Speaking at a seminar, the director, Inspectorate, NAICOM, Mr. Barineka Thompson, disclosed that the commission had earlier granted product approval to five insurers participating in the Index-Based Agricultural Insurance (IBAI) pilot scheme.
He anticipated that more insurance companies will join as a result of greater awareness and the upcoming capacity building programme on index-based agricultural insurance.
The approval granted to the five underwriting firms, he said, are in line with the ongoing efforts by the federal government to diversify the Nigerian economy and create opportunities to promote Agric. business and employment, stressing that IBAI is a programme in support of the policy of government.
NAICOM, he said, is collaborating with NIRSAL on the initiative, stating that the pilot scheme is currently running in 10 states. The states include; Adamawa, Bauchi, Benue, Kaduna, Kano, Kasina, Kebbi, Nasarawa, Taraba and Zamfara states, while the crops covered by this initiative are; rice, maize, soya and sorghum.

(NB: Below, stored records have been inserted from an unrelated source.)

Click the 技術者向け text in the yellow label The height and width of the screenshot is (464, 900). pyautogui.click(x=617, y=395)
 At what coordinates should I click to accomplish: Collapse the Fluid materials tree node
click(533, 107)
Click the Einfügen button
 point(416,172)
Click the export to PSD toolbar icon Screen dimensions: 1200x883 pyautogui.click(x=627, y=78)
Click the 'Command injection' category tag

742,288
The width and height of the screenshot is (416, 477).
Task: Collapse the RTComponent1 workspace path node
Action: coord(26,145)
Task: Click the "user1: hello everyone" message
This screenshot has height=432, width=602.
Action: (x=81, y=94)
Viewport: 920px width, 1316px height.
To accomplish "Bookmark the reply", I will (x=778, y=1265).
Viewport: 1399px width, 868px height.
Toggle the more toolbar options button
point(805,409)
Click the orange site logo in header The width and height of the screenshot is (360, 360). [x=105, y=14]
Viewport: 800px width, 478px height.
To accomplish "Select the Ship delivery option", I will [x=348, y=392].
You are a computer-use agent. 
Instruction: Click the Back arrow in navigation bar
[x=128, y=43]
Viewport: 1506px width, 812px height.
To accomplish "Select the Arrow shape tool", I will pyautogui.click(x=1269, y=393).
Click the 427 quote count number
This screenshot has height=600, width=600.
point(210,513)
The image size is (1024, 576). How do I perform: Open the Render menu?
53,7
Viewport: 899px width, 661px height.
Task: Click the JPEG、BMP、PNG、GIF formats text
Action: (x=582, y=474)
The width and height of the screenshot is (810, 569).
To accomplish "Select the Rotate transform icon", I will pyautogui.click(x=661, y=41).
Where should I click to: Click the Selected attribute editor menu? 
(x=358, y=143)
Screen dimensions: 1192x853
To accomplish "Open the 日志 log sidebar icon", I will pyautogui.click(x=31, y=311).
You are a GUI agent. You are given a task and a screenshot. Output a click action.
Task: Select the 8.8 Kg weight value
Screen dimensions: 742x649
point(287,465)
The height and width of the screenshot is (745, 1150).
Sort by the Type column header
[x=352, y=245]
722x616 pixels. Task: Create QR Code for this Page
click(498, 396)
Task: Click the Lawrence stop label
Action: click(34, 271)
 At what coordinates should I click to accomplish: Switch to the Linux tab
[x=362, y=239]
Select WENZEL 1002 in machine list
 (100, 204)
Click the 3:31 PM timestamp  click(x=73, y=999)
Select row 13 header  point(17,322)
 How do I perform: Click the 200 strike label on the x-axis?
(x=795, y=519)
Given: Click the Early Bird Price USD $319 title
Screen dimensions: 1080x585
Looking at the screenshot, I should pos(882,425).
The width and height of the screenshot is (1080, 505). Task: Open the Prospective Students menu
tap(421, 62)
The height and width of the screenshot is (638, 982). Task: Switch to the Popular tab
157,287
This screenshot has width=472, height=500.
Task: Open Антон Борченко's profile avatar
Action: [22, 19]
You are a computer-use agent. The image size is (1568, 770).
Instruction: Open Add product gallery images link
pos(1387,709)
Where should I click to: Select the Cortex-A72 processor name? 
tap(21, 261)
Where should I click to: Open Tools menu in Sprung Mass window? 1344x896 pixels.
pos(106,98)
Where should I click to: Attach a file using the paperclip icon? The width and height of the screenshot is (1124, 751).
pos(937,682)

Reacting to this, the Managing Director, NIRSAL, Mr. Aliyu Abdulhameed, also disclosed that in addition to the partnership with the Kenyan firm, the Federal Government had signed partnership agreements with a leading Moroccan agricultural insurance as well as a reinsurance company to provide technical support in expanding the range of agricultural insurance products in Nigeria.

Commissioner for Insurance, Alhaji Mohammed Kari, had said Index Insurance was a new concept in Nigeria and in sub-Sahara Africa, stating that it was pertinent to build capacity to enhance progress in the drive to achieve efficiency and effectiveness in underwriting index-based agricultural insurance in Nigeria.

On his part, the Deputy Managing Director/Chief Operating Officer, African Reinsurance Corporation, Mr. Ken Aghoghovbia, stated that subsidies on Index Products in Agriculture insurance had a lot of promise in the continent, especially as food security is becoming a major concern for policy makers in developing country.